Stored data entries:
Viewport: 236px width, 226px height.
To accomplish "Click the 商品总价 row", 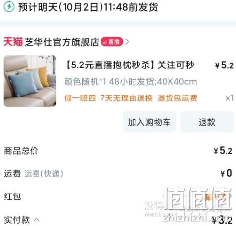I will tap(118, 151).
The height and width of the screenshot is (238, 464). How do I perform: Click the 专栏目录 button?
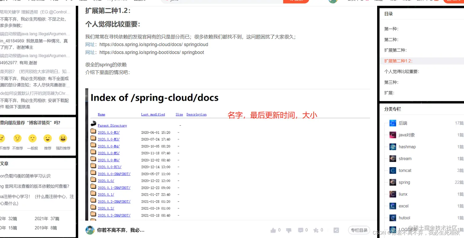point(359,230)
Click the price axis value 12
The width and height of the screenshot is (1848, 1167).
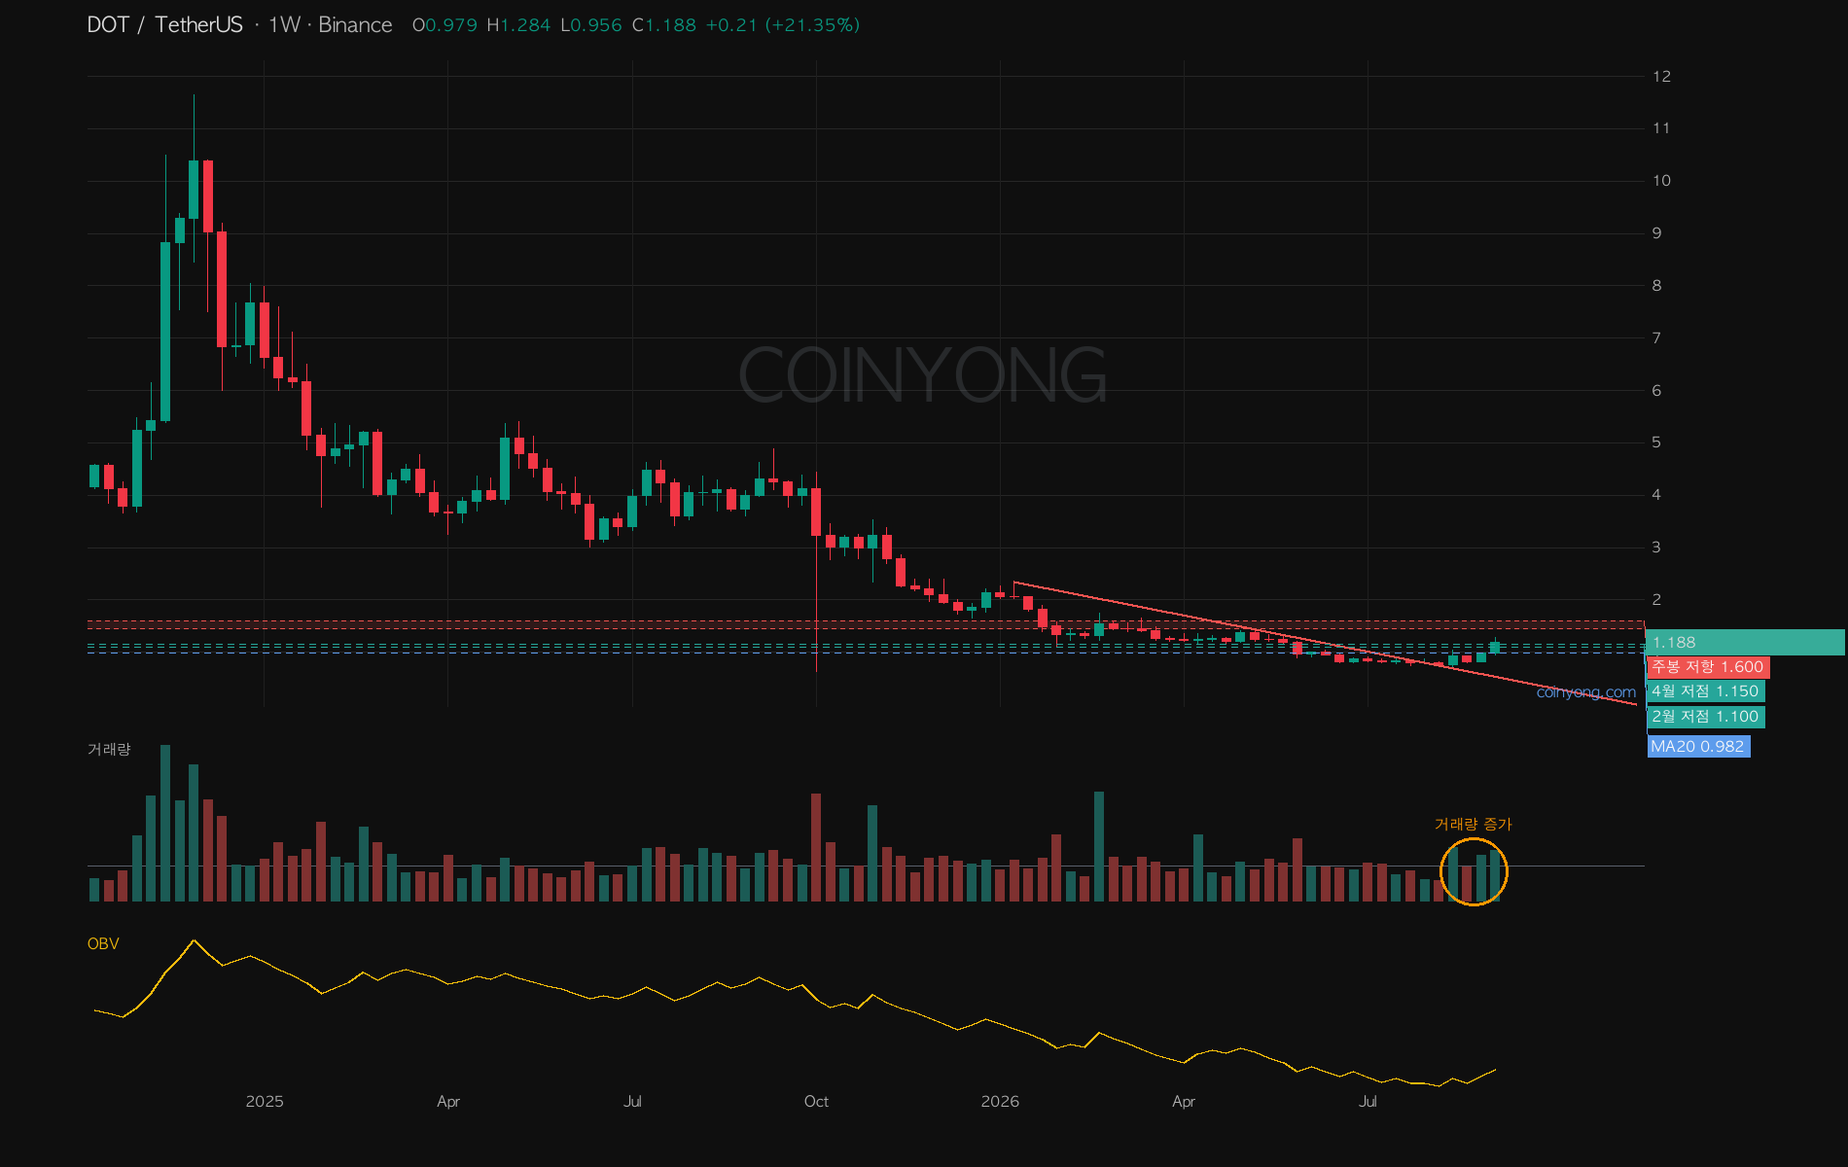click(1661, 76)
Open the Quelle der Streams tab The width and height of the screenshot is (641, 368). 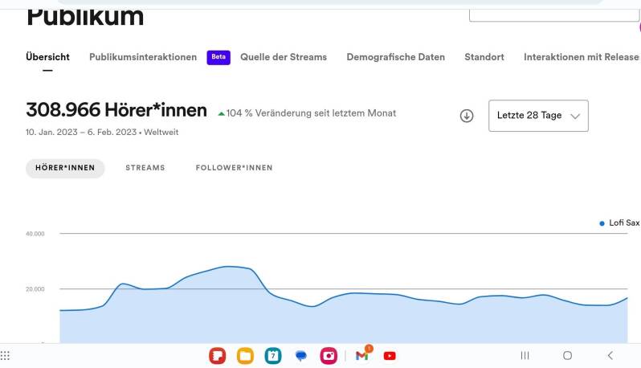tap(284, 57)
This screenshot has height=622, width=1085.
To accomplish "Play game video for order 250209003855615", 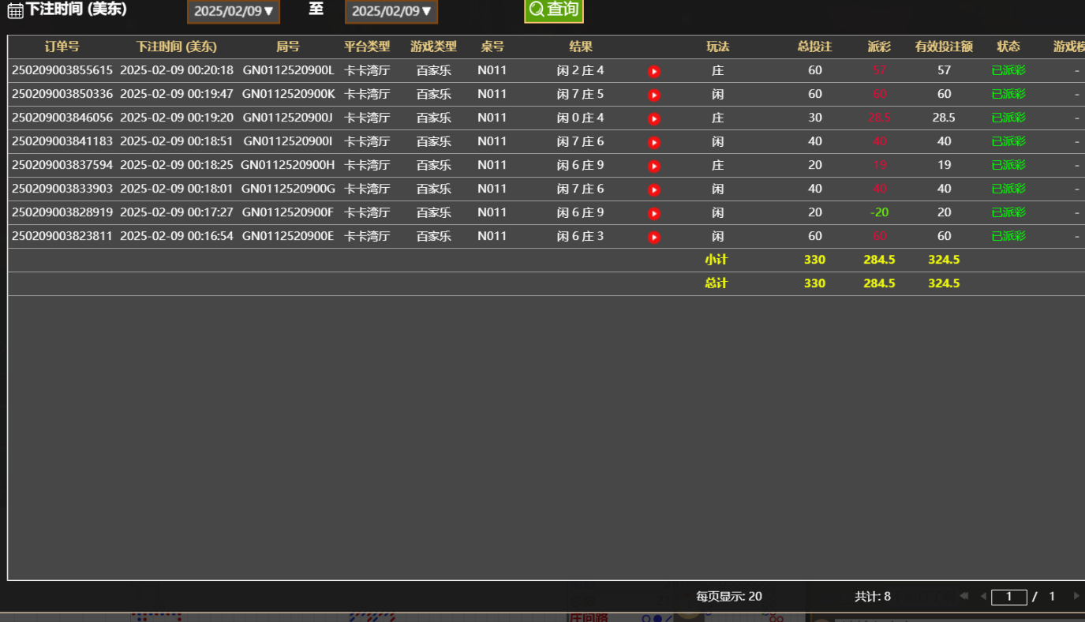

**REQUIREMENT**. Every line from the one that holds "This screenshot has height=622, width=1085." to the last line of the records above goes into the answer, exactly as written; nothing else does, and no picture does either.

**THE COMPLETED TASK**.
This screenshot has height=622, width=1085.
To accomplish "Play game video for order 250209003855615", 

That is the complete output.